= Beginning of Section =

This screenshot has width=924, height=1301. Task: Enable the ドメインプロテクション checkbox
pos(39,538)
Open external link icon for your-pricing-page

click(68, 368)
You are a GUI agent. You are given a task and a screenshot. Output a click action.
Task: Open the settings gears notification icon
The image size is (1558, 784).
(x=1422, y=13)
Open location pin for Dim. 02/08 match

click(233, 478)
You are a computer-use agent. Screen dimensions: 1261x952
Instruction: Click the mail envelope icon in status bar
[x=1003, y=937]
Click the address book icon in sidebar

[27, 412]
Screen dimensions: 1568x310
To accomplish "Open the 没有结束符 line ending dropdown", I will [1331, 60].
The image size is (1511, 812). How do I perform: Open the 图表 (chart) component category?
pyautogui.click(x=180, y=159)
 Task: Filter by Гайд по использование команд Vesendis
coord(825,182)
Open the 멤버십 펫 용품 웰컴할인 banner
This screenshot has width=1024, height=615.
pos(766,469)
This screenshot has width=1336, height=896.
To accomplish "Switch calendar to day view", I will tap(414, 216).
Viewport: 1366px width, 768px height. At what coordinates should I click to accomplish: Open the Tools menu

= End of Section =

**Assignment**
Could you copy every record above exactly as it stands?

**Solution for this task**
This screenshot has width=924, height=1301. Task: Enable the ドメインプロテクション checkbox
pos(39,538)
Open external link icon for your-pricing-page

click(68, 368)
You are a GUI agent. You are given a task and a screenshot. Output a click action.
Task: Open the settings gears notification icon
The image size is (1558, 784).
(x=1422, y=13)
Open location pin for Dim. 02/08 match

click(233, 478)
You are a computer-use agent. Screen dimensions: 1261x952
Instruction: Click the mail envelope icon in status bar
[x=1003, y=937]
Click the address book icon in sidebar

[27, 412]
Screen dimensions: 1568x310
To accomplish "Open the 没有结束符 line ending dropdown", I will [1331, 60].
The image size is (1511, 812). How do I perform: Open the 图表 (chart) component category?
pyautogui.click(x=180, y=159)
 Task: Filter by Гайд по использование команд Vesendis
coord(825,182)
Open the 멤버십 펫 용품 웰컴할인 banner
This screenshot has width=1024, height=615.
pos(766,469)
This screenshot has width=1336, height=896.
To accomplish "Switch calendar to day view", I will tap(414, 216).
Viewport: 1366px width, 768px height. At what coordinates should I click to accomplish: Open the Tools menu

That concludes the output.